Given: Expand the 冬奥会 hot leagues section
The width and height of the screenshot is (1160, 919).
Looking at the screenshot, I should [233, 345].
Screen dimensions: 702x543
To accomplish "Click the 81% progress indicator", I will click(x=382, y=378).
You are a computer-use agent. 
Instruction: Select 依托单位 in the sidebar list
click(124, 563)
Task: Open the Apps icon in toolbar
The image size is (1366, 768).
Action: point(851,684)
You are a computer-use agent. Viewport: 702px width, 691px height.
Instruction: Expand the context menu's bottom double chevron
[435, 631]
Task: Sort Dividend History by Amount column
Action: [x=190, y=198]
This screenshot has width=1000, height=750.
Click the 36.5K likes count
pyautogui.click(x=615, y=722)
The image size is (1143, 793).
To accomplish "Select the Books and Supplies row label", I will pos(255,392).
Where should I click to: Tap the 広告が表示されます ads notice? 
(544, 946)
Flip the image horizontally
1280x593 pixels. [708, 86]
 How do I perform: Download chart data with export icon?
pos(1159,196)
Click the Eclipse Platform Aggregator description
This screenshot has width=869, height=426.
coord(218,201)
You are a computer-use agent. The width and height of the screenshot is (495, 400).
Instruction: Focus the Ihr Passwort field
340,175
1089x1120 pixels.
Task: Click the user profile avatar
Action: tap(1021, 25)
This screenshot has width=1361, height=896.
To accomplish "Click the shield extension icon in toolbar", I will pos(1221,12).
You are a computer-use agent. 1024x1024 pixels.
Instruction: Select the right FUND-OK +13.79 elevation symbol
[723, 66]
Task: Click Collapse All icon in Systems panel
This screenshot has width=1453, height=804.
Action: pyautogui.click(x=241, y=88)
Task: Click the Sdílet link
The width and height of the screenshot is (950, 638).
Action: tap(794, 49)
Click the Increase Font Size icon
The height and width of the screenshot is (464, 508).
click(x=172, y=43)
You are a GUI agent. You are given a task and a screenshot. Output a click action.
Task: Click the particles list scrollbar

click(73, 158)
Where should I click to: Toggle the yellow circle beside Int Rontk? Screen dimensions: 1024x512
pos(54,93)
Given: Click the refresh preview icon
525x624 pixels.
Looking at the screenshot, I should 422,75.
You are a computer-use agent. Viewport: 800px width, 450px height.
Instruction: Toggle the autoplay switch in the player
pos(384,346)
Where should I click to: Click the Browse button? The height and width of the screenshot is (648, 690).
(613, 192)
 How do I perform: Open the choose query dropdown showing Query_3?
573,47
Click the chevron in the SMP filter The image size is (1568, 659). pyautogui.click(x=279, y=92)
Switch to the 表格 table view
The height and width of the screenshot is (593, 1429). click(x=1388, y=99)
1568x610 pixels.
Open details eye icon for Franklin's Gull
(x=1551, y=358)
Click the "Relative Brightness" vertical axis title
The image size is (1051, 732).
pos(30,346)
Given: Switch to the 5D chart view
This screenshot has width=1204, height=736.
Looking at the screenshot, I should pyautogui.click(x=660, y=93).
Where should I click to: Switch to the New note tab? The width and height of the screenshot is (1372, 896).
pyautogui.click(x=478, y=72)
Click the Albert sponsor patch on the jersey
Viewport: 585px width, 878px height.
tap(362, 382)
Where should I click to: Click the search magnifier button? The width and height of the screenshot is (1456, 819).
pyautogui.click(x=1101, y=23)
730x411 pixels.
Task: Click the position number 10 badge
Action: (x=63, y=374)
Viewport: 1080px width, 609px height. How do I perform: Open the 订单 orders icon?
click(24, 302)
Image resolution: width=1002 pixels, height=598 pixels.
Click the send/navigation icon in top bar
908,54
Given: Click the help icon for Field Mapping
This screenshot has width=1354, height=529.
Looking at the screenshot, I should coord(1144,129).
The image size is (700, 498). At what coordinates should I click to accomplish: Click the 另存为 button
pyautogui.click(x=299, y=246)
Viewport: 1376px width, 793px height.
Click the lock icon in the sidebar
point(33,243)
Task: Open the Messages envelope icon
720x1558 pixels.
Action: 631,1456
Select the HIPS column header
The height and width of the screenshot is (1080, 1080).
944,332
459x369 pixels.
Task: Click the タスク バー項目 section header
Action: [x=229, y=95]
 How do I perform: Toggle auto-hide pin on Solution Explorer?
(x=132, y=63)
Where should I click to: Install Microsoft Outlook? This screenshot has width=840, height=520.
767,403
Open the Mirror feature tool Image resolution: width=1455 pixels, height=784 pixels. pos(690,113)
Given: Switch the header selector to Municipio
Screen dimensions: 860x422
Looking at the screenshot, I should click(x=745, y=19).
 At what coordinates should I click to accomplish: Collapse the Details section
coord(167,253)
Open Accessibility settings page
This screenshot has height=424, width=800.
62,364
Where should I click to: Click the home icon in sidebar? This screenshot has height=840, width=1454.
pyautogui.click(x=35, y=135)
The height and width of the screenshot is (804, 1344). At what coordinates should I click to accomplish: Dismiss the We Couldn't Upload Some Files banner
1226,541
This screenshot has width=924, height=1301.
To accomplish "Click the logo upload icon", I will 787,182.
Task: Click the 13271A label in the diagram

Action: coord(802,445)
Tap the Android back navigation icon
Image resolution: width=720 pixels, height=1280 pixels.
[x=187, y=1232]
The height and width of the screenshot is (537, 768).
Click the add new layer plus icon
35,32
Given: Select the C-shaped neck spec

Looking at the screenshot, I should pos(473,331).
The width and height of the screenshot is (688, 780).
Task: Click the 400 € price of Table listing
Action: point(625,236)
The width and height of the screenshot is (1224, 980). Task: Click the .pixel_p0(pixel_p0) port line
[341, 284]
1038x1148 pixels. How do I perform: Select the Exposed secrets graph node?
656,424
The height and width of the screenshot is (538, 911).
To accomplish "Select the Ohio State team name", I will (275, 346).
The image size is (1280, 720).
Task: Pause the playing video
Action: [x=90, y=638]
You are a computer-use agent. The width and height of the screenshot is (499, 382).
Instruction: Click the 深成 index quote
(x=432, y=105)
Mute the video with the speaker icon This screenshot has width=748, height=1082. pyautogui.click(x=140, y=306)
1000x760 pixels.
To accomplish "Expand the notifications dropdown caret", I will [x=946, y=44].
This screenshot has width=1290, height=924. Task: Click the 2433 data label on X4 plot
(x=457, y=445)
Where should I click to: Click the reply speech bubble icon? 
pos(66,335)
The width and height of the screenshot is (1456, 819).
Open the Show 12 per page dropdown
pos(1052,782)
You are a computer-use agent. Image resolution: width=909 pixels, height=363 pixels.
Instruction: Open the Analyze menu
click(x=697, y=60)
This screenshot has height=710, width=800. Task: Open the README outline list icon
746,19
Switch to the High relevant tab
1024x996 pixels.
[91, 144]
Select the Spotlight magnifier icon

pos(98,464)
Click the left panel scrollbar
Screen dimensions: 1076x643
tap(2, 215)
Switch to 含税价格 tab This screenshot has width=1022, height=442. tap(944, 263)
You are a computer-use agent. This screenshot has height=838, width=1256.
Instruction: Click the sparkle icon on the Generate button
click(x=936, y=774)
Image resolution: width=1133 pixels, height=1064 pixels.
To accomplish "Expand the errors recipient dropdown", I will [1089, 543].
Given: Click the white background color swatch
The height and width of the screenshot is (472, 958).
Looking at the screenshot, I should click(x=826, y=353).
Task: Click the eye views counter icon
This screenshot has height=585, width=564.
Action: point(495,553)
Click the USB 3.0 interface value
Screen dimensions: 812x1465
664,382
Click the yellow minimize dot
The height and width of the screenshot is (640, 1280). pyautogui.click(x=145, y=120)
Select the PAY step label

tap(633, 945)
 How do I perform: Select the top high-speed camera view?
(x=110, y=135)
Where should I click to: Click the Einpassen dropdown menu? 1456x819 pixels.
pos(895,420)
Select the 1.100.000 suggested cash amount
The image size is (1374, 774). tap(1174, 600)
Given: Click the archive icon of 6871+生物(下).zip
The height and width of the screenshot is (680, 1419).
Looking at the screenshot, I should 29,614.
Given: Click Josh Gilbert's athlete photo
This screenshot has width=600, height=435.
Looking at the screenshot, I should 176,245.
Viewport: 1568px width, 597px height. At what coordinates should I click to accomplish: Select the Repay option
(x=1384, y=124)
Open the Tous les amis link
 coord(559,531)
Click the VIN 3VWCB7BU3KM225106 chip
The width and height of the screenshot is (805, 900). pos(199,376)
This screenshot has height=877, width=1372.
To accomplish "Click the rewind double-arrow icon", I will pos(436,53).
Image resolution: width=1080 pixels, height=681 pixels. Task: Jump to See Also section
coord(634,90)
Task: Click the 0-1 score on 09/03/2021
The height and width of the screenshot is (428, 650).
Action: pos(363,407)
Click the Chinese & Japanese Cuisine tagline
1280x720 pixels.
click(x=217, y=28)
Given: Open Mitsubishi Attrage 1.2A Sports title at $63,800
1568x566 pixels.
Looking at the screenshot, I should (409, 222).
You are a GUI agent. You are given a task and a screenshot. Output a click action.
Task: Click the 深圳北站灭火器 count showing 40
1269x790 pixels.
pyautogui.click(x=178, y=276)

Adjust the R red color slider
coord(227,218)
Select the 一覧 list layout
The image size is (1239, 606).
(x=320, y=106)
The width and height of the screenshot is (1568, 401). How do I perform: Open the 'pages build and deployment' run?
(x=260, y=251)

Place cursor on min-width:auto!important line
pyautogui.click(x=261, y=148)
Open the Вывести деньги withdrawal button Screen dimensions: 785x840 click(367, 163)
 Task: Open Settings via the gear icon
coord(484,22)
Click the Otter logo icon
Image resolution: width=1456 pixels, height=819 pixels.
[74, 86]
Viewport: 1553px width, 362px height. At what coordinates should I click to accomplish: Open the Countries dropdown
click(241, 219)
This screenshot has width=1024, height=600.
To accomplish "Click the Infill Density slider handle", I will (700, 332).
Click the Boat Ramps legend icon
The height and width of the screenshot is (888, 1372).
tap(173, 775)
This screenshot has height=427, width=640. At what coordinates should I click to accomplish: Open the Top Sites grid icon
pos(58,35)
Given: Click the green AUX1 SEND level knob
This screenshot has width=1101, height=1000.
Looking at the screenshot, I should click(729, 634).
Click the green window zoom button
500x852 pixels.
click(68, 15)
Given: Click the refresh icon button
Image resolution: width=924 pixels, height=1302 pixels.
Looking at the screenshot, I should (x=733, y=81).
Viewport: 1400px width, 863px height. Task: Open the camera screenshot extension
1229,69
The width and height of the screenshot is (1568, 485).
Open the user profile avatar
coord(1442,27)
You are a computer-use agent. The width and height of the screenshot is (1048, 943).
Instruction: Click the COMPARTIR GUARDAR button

========================================================================

**To do**
Using the listing above, show each line holding the string "refresh".

**Response**
Given: Click the refresh preview icon
Given: Click the refresh icon button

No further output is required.